When Home Office officials confiscated Billy Caldwell’s cannabis oil at Heathrow Airport in June, they were met with a public backlash that prompted them to return a portion of the boy’s medicine and begin discussing medical marijuana policy.
Following the second part of a review by the Advisory Council on the Misuse of Drugs, Home Secretary Sajid Javid announced that medicinal cannabis would soon be available by prescription for individuals with severe conditions.
“Following advice from two sets of independent advisers, I have taken the decision to reschedule cannabis-derived medicinal products, meaning they will be on prescription,” said Javid. “This will help patients with an exceptional clinical need, but is in no way a first step to the legalization of cannabis for recreational use.”
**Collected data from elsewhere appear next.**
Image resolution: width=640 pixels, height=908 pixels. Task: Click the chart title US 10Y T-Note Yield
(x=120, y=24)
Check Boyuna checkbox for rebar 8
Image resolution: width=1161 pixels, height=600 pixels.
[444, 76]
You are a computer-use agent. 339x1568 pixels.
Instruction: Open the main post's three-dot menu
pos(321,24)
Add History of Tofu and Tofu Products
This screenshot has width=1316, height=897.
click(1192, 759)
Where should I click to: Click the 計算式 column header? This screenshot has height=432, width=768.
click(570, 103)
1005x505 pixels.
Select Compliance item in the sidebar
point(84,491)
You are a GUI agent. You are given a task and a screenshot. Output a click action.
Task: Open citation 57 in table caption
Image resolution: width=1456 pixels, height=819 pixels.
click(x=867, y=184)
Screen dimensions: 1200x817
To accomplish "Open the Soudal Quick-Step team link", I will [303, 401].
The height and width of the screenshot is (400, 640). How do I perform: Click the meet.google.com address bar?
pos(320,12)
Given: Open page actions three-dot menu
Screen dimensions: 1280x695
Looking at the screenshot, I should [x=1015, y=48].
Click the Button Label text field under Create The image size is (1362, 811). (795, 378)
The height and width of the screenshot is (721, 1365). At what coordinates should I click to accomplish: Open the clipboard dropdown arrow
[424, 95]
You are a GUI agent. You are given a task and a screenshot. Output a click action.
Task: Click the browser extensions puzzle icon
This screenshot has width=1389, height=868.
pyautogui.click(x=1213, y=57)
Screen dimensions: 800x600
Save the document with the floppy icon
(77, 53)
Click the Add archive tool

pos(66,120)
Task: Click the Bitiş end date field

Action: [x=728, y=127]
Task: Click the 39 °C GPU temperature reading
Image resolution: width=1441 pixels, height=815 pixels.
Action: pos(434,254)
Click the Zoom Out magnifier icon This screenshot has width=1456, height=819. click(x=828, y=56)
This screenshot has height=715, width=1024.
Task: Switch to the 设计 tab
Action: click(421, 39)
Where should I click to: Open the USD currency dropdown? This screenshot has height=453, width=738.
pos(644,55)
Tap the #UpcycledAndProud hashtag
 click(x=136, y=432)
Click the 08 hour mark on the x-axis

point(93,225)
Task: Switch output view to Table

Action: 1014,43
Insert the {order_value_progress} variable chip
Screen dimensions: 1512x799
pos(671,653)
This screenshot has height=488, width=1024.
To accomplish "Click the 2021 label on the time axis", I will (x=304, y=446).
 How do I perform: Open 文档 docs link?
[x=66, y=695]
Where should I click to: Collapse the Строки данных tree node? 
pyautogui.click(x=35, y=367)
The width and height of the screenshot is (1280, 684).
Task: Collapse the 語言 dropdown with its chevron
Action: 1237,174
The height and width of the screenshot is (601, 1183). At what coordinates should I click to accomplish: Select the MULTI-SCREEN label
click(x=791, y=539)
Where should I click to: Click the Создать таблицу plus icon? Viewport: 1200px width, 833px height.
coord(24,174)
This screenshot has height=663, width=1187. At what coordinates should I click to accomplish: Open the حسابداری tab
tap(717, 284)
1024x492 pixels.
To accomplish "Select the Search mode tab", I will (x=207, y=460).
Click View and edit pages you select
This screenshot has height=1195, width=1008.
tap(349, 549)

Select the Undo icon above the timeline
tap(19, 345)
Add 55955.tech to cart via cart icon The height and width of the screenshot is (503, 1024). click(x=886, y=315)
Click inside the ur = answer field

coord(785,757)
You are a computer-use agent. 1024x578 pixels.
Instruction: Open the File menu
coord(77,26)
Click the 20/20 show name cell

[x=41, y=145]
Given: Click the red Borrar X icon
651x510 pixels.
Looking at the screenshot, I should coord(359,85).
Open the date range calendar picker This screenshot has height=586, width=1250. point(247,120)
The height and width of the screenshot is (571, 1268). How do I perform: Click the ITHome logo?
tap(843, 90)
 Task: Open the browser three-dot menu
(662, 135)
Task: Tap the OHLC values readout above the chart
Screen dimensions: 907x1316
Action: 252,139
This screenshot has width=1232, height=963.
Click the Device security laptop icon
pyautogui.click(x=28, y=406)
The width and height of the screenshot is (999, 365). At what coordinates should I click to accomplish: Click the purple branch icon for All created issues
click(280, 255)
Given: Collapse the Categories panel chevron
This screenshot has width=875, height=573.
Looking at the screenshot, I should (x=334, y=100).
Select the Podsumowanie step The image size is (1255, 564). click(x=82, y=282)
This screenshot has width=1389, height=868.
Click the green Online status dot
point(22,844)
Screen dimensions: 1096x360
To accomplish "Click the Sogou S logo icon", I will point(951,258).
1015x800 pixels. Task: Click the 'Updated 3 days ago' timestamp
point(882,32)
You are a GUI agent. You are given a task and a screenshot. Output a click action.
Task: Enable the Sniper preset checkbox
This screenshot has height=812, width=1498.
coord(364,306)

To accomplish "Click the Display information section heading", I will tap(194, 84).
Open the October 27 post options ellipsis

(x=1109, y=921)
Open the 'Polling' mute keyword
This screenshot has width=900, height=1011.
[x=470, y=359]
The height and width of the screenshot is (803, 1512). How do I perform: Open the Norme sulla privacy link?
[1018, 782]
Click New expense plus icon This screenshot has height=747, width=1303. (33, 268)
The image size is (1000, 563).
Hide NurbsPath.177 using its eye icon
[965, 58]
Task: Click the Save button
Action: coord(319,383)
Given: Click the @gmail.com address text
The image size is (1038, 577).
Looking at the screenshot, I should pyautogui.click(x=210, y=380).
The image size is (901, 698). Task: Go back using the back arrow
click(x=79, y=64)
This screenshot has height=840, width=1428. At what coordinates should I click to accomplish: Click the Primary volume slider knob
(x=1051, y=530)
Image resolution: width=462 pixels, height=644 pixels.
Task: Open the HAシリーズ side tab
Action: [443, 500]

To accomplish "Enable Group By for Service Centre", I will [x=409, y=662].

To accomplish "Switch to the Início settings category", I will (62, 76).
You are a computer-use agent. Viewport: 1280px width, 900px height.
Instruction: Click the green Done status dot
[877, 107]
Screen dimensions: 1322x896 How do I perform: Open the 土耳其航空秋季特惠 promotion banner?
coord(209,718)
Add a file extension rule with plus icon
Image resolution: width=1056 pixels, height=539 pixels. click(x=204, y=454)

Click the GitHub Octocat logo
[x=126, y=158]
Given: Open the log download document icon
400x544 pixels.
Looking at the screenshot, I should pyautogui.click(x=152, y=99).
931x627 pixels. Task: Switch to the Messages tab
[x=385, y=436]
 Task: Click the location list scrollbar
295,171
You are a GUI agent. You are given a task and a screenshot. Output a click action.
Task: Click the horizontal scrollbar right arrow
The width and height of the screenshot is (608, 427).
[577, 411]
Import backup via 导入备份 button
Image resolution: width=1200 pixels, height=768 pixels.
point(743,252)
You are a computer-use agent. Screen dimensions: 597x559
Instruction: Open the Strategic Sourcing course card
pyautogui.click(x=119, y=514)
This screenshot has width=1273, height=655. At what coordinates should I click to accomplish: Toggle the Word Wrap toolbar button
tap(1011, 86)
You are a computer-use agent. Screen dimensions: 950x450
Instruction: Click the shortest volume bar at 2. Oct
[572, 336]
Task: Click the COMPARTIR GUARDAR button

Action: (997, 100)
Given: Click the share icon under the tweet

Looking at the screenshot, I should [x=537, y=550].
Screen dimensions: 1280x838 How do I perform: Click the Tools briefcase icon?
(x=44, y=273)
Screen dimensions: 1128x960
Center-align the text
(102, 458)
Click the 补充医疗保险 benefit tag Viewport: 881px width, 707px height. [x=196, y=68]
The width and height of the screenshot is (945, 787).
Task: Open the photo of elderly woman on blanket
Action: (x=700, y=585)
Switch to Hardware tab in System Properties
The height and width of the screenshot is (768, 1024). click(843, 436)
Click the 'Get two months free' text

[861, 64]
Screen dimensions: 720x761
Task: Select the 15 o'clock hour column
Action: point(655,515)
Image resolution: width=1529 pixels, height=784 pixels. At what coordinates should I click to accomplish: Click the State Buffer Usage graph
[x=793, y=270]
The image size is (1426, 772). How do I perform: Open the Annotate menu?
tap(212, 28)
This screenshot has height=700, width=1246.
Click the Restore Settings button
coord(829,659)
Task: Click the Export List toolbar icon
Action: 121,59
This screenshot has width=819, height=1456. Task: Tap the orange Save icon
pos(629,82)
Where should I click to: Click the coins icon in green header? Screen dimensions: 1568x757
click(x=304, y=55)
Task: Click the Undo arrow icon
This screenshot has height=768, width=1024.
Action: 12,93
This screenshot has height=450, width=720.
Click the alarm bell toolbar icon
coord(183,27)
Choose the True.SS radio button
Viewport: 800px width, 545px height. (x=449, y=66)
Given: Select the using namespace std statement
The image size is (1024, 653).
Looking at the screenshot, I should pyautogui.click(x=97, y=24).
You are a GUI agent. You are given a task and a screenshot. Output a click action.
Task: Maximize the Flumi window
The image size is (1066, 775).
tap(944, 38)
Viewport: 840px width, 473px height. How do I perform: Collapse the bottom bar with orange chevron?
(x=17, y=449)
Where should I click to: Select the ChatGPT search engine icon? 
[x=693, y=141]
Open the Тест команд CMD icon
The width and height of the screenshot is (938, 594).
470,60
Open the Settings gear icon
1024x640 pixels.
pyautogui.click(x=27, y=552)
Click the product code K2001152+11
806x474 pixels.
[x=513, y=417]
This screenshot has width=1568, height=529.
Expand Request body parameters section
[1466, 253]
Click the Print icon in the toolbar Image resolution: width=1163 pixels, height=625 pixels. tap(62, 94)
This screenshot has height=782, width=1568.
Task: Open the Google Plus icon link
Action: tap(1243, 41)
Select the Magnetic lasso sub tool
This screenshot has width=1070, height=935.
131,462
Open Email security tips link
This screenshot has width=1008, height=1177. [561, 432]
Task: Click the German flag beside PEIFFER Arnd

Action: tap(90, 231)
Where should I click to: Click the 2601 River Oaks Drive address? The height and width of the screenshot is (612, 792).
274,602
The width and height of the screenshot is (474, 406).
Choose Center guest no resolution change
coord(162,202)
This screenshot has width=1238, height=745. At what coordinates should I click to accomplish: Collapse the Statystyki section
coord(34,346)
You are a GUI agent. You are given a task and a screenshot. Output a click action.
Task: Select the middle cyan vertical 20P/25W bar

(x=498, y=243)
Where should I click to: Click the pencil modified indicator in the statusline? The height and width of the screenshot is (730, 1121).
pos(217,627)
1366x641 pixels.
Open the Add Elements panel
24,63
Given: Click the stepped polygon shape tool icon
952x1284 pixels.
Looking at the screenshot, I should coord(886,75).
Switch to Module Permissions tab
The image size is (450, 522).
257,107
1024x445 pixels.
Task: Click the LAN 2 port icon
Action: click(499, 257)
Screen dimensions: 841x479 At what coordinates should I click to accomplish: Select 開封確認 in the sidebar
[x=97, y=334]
Like in the United States, the U.K. places cannabis in the Schedule 1 classification, meaning the government has determined that it has no medicinal value. But after Secretary Javid’s announcement, cannabis-derived medicinal products will now be listed as Schedule 2 under the Misuse of Drugs Regulations 2001.
“Recent cases involving sick children made it clear to me that our position on cannabis-related medicinal products was not satisfactory,” said Javid. “The Home Office have said they will develop additional frameworks and clinical guidelines to ensure that cannabis-derived medicinal products can be prescribed safely to patients.”
Once the Department for Health and Social Care and the Medicines and Health products Regulatory Agency drafts a precise definition of medicinal cannabis, specialist clinicians will be able to prescribe approved medical marijuana products by sometime in the Fall.